▸ **TEXT PASSAGE**:
▼
For example, say you want to use the enzyme AsuI. In the
enzyme.dat file, you will find this enzyme name followed by
G'GnC_C. The " ' " tells you where the enzyme will cut the
sequence on the direct strand. That is, on the direct strand of the
sequence, anywhere that the sequence segment GGnCC occurs (reading
from the 5' end to the 3' end on the direct strand; from left to
right), this enzyme will cut the sequence after the first G. In
Appendix III the "n" can be found to mean G or A or T or C. The
"_" shows the cut position for this enzyme on the reverse strand of
the sequence. So, wherever the sequence segment CCnGG (reading
from left to right; 3' end to 5' end on the reverse strand) occurs
on the reverse strand of the sequence, this enzyme will cut the
sequence after the first C.
Mapplot:
Mapplot
constructs a graphical display of the restriction
map. It graphically displays the site, cut position, and total
number of cuts for each enzyme. In order to run Mapplot, you will
need to set up graphics (setplot). To run, type
mapplot. You
will input the sequence to be mapped, the range within the sequence
to be mapped, and the restriction enzymes to cut. The output will
consist of one horizontal line, which is representative of the
sequence, for each restriction enzyme. The cut sites for that
enzyme are represented by slash marks on the line at the cut
position. The total number of cuts for the restriction enzyme is
at the end of the line just before the restriction enzyme name.
Distances:
Distances creates a matrix (table) of the
pairwise
distances within a group of aligned sequences. The output file
from Pileup will be the input file for Distances. The output from
Distances will be the input for Growtree. To run, type
distances. When asked for the aligned sequences, type the
filename from Pileup (ending in .msf) followed by {*}. For
example, if you named the output file from Pileup hum_gtr.msf ,
then your input file for Distances will be hum_gtr.msf{*}. Use
the default distance correction method, 3 Kimura protein distance.
End the output filename with .distances.
Growtree:
Growtree
takes the output file from Distances and
creates a phylogenetic tree. Two methods can be used to do this,
either the neighbor-joining or the UPGMA method. It will create
either a text file (filename ending in .trees) or a figure (a tree
diagram). Be sure to set up graphics before beginning (setplot).
Type growtree. The input file is the distances output file.
Choose the method to use and output filename. The output will have
two separate files; a text file with the filename ending in .trees,
and a figure file (growtree.figure).
▲
▸ **BRIEF**:
Write the next part of the text on sequence analysis programs, picking up after its description of Growtree's two output files.

▸ **SOURCE INFORMATION**:
▼
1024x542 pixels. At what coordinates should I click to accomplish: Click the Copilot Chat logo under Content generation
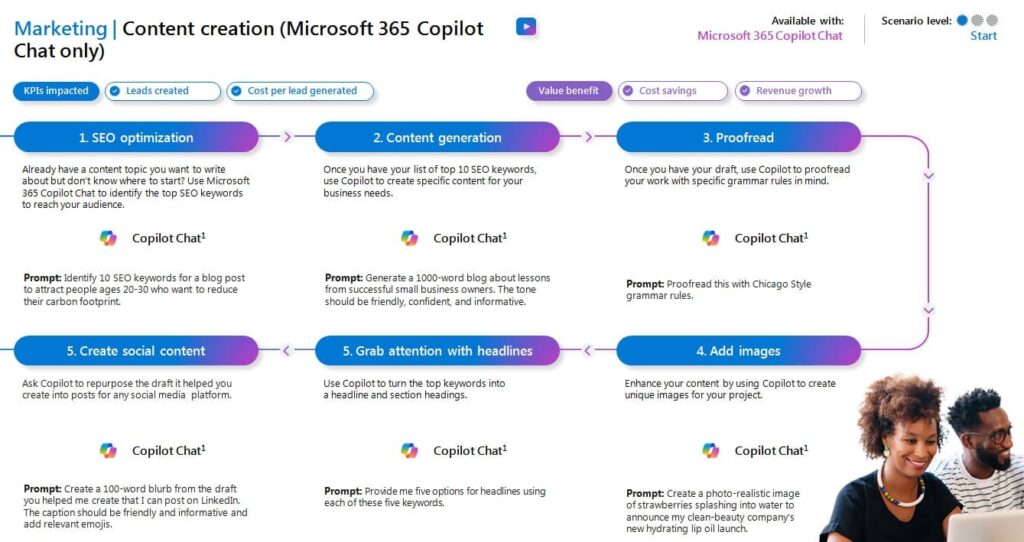[409, 238]
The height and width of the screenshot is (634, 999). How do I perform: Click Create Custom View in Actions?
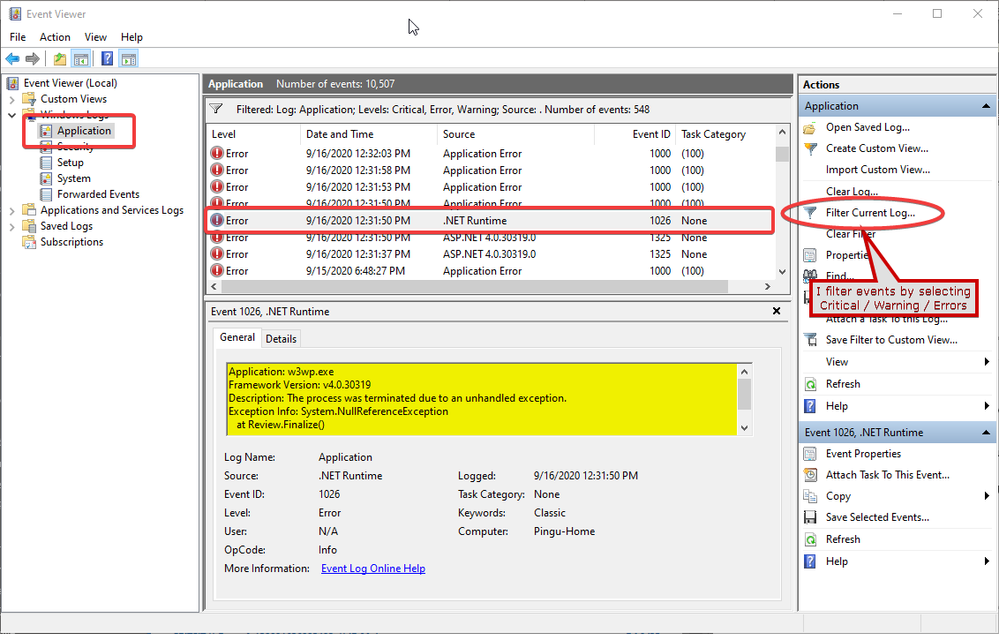(x=876, y=148)
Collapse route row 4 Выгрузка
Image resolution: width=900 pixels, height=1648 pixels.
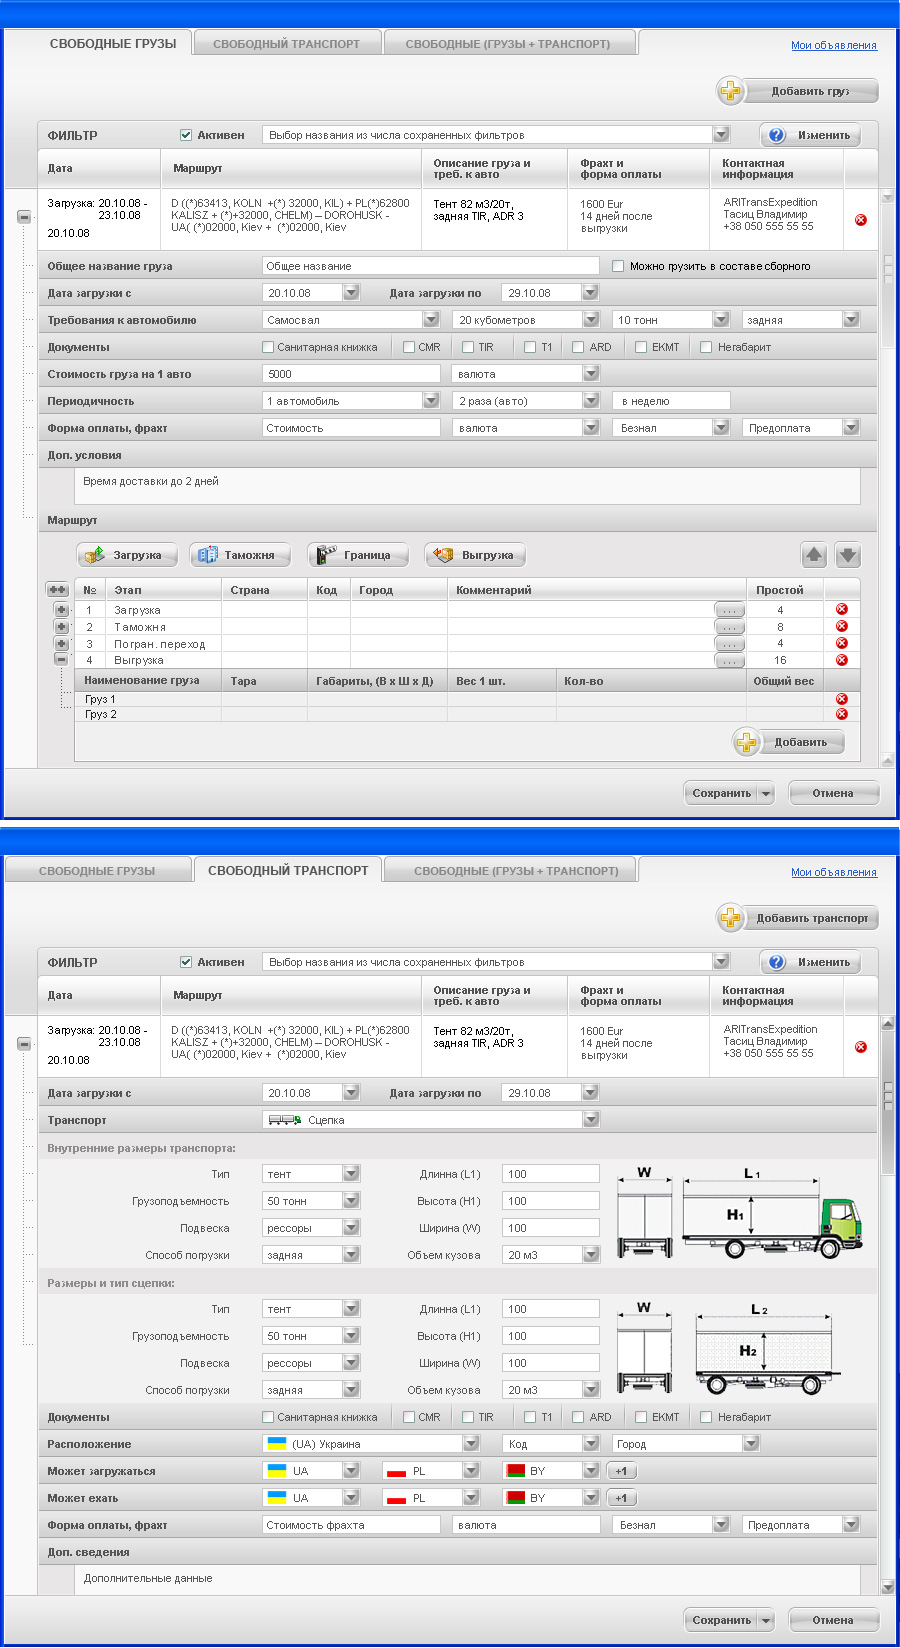[61, 660]
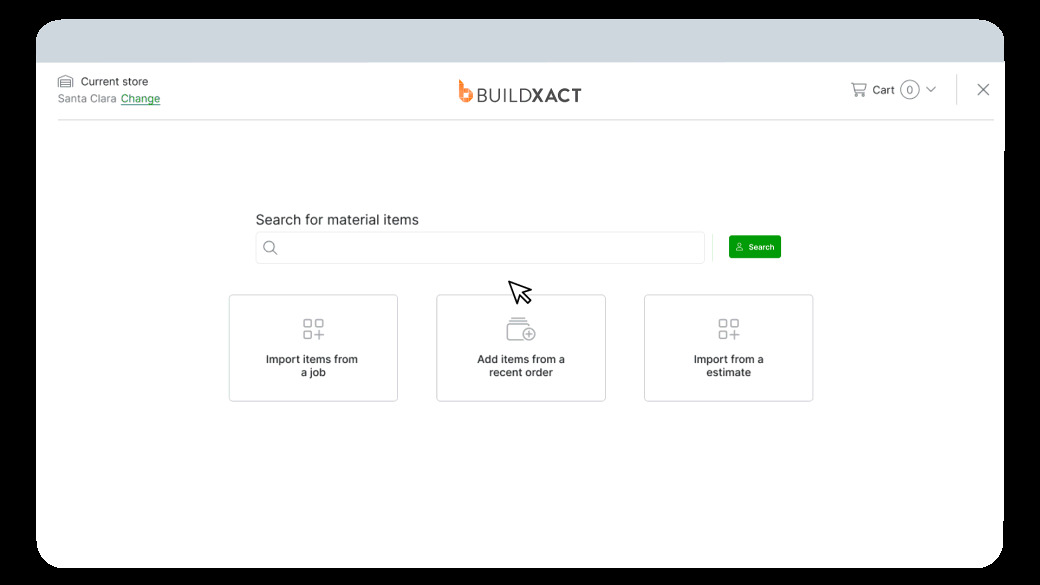Click the folder-plus icon on recent order card
The image size is (1040, 585).
[520, 328]
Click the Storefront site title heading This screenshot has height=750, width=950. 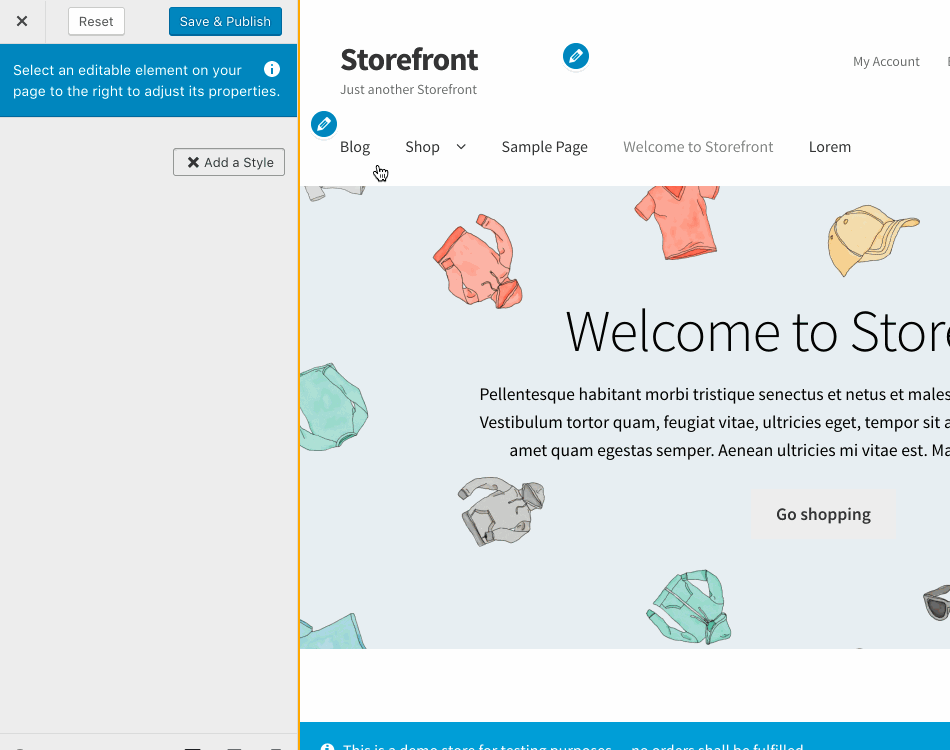pyautogui.click(x=408, y=59)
▲
▸ **ANSWER TO THE EXERCISE**:
Peptidestructure:
Peptidestructure is a program that makes
predictions for the secondary structure of the peptide sequence.
The output file from Peptidestructure is used to make a graphical
presentation using Plotstructure. The input file for
Peptidestructure must be a single protein sequence.
Plotstructure:
Plotstructure takes the results from
Peptidestructure and makes a graphical display. The measures of
the protein secondary structure predicted by Peptidestructure can
be displayed on parallel panels of a graph or with a
two-dimensional presentation. Set up graphics using setplot.
Type plotstructure. The input file must be the file from the
output of Peptidestructure. Choose the type of graph. The output
will be in a file named "plotstructure-(some numbers).ps". In the
panel output, the horizontal line across the surface probability
panel at position 1.0 on the y-axis indicates the expected surface
probability calculated for a random sequence. Any value above this
line is indicative of an increased probability of being found on a
protein surface. In the two- dimensional plot, helices are
shown with a sine wave, beta-sheets with a sharp saw-tooth wave,
turns with 180 degree turns, and coils with a dull saw-tooth wave.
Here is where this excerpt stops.